L’uovo di muschio green

Che fare di tutti quei quotidiani che dopo averli letti girano per casa?
Un’idea è quella di utilizzarli, o meglio riciclarli per fare la base delle mie solite uova di muschio.

Nei workshop di inizio anno che ho fatto sia a Milano a ‘Soffio di primavera‘ che allo SpazioCorsi, ho proposto l’uovo di muschio, un must nei corsi di Primavera. Un evergreen  nei workshop di Pasqua.

come si fa:
prendete dei fogli di giornale e inumiditeli d’acqua con lo spruzzino, appallottolateli cercando di formare un uovo. Occorreranno 3/4 fogli di giornale per ciascun uovo.
Utilizzate dei guanti perché i giornali lasciano il nero.
Non è una vera cartapesta, ma va benissimo per essere rivestita di muschio.

Una volta fatte le forme dell’uovo, lasciatele asciugare per almeno un giorno in luogo asciutto.

Riprendete le uova di carta e iniziate a rivestirle con il muschio inumidito.
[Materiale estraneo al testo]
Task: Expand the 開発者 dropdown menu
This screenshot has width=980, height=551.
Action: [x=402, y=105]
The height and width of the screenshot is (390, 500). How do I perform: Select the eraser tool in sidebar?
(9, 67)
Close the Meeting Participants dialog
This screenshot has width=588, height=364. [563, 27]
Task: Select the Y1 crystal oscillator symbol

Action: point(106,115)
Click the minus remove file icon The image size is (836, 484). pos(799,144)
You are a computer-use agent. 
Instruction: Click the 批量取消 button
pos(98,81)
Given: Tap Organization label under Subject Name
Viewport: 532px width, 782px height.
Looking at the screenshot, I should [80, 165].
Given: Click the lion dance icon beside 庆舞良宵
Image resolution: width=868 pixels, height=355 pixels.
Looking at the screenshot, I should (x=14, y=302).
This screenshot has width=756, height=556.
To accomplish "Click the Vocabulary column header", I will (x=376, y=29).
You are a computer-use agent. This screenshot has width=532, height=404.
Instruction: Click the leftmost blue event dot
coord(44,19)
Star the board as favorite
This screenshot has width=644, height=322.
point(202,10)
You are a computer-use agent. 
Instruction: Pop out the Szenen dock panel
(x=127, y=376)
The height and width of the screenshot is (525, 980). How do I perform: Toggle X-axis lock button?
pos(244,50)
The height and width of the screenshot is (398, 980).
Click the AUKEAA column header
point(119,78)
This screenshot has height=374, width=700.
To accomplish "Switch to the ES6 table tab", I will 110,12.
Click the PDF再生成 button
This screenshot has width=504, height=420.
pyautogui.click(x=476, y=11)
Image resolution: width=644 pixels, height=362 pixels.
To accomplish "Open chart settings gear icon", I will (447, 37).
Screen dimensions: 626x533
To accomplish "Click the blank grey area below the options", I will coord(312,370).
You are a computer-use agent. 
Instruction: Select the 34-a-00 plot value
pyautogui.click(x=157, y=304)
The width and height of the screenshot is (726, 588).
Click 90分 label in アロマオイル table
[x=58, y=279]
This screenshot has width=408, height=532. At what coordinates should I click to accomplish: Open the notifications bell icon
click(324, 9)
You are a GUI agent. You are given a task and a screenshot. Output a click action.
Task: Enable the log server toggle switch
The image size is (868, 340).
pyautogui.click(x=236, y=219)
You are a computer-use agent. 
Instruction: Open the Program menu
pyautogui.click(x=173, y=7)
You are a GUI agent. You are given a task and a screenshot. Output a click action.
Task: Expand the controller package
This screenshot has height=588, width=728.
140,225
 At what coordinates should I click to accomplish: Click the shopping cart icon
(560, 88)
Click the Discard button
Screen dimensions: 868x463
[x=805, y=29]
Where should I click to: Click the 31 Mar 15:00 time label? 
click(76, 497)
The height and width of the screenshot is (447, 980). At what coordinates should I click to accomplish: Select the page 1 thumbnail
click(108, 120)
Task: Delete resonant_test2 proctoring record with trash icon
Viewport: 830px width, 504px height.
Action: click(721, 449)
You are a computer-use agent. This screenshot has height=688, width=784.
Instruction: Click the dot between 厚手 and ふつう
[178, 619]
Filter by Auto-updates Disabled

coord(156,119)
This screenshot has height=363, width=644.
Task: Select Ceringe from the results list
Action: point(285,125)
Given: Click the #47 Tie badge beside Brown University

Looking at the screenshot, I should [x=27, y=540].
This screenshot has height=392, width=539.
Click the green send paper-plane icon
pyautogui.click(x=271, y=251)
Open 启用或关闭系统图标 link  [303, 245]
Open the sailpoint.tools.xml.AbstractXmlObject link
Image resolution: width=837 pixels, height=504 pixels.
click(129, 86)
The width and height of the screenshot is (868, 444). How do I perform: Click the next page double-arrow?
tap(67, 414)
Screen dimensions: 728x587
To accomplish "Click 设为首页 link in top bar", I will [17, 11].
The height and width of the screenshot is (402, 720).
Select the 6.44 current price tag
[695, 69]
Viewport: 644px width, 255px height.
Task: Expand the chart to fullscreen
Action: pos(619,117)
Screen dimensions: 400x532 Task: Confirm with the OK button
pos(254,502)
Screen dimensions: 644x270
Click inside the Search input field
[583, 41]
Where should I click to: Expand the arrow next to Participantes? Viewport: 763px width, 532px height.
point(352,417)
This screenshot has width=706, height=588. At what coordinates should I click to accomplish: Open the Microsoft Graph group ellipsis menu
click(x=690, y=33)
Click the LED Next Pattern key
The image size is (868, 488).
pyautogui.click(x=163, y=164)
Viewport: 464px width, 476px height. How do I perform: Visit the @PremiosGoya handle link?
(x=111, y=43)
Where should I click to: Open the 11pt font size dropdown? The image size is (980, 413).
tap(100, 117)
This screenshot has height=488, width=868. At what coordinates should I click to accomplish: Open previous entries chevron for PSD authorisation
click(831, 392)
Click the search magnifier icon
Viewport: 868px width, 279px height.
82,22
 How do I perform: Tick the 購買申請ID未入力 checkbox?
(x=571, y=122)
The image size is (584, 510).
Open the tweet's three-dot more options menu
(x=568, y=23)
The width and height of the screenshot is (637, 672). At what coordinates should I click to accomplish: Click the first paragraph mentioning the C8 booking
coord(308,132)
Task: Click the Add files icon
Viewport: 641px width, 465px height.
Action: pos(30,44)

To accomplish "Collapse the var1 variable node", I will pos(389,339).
Fissate il muschio alla carta con del filo in cotone, color verde sarebbe perfetto.
Ora le basi sono pronte per essere decorate.

Scegliete dei fiori a lunga durata come crisantemina, primule, margheritine, fresie. Inserite delle uova di quaglia svuotate, e rifinite l’uovo legando con la solita corda lanata o raffia.
Impreziosite con un fiocco.

Disponetele sull’alzatina in centro alla tavola per una mise en-place in campagna o in montagna; oppure coordinate di tag personalizzate potete utilizzarle come segnaposto.
A fine pasto potrete regalarle alle invitate.

Un grazie di cuore a Mari che tra un matrimonio e l’altro riesce ad esserci ai miei workshop.
Il suo occhio attento sa cogliere i momenti salienti e a rendere uniche le nostre composizioni floreali.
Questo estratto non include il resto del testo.